Source records>

---

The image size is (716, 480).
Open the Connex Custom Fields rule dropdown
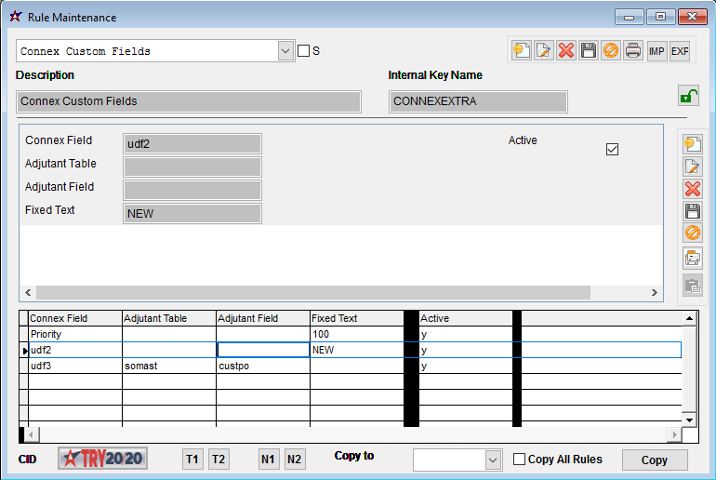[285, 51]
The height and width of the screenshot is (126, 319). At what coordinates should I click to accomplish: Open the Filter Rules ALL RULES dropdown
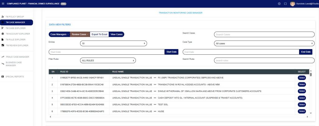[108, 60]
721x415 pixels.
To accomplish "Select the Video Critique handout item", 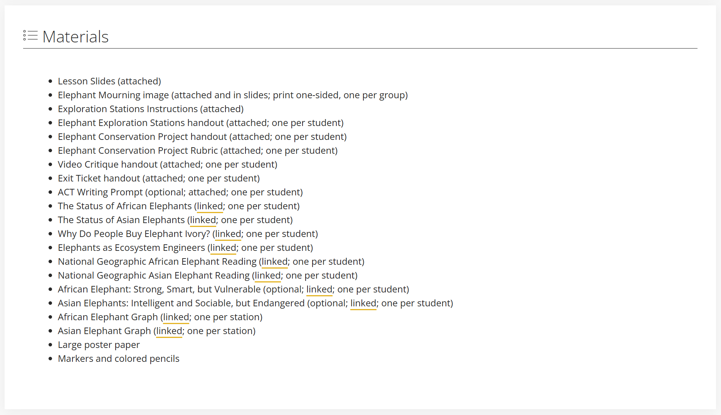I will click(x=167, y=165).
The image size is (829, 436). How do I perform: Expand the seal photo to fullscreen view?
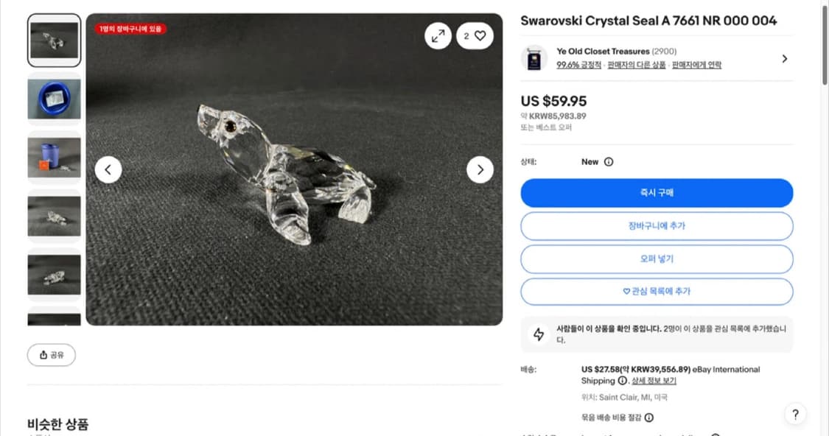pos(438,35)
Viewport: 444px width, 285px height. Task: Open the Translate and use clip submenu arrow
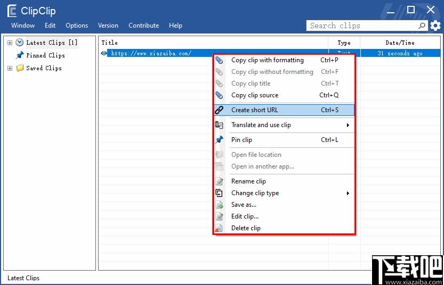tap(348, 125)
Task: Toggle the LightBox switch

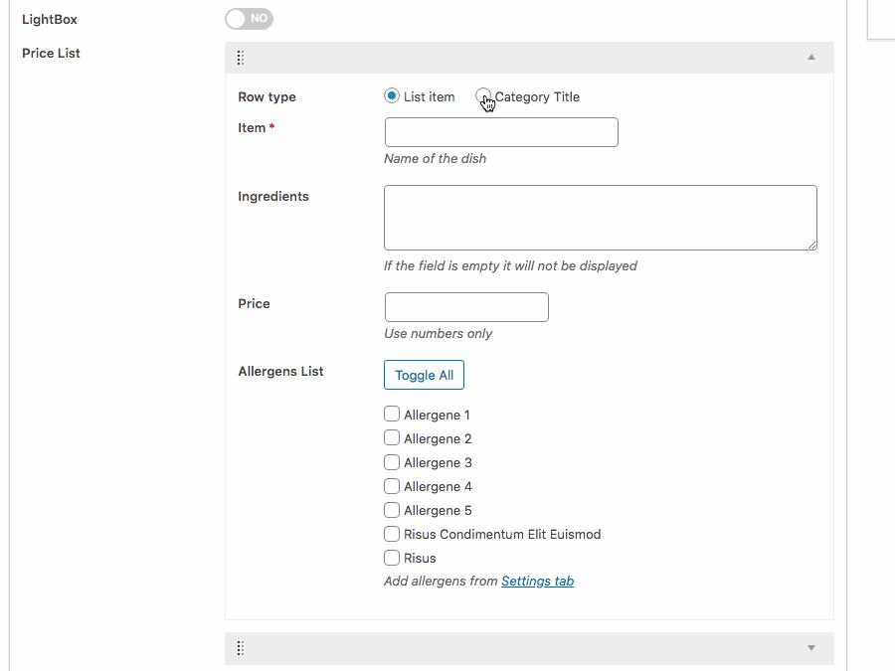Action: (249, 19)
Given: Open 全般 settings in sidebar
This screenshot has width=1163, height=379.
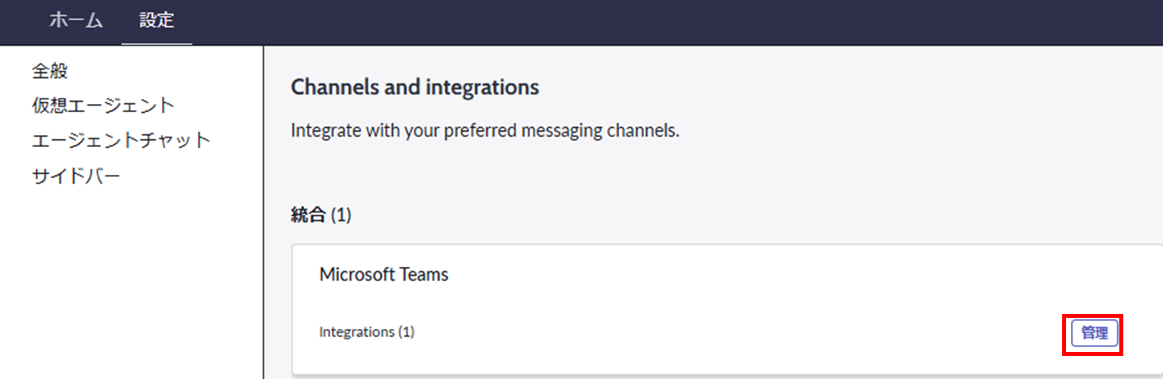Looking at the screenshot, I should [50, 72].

---

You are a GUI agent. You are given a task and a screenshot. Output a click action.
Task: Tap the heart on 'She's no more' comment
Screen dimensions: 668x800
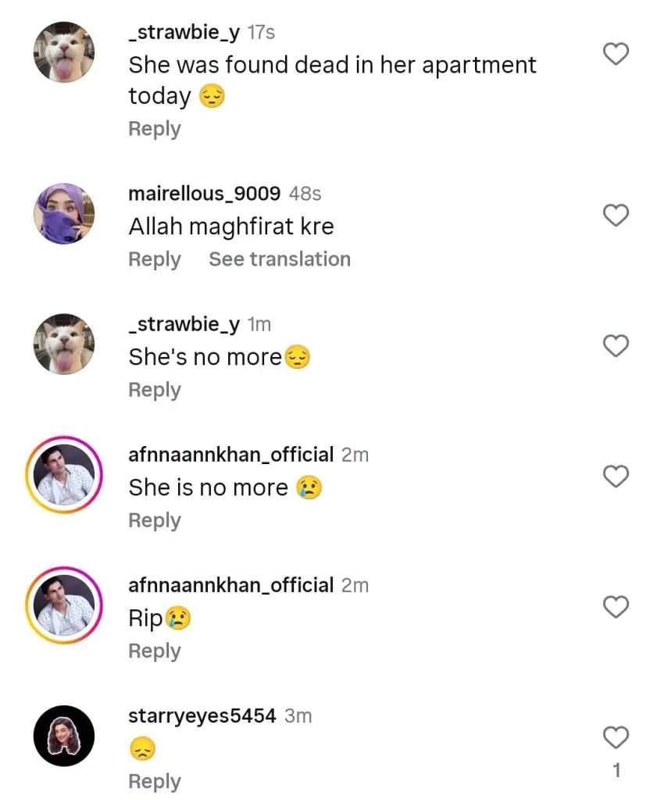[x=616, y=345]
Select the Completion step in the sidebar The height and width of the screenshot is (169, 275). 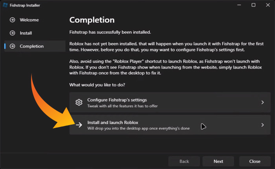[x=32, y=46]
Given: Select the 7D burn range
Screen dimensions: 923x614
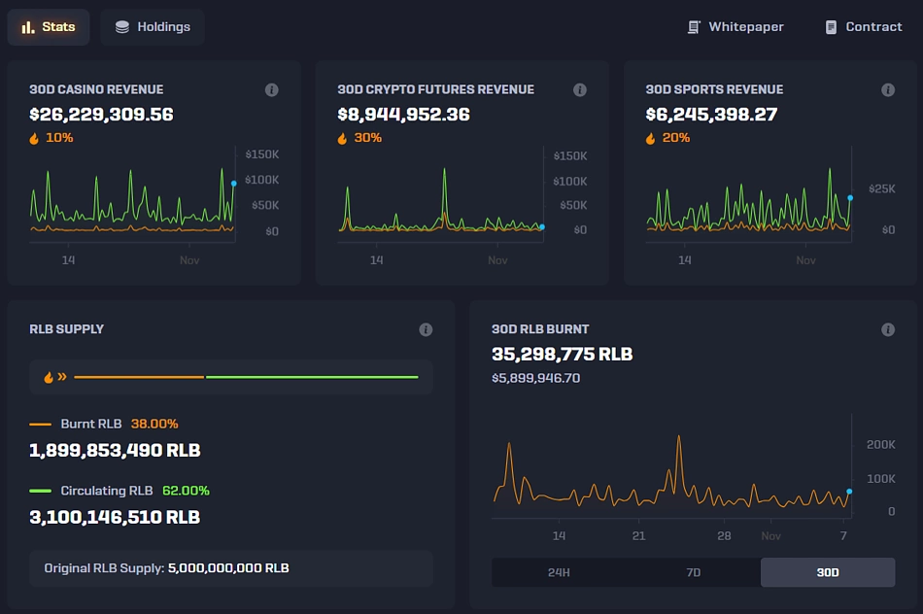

---

Exercise requirements> Give back the records above exactly, limited to the lines between the one holding "Given: Select the 7D burn range" and the one holding "Screen dimensions: 923x614", inclusive.

Solution>
Given: Select the 7D burn range
Screen dimensions: 923x614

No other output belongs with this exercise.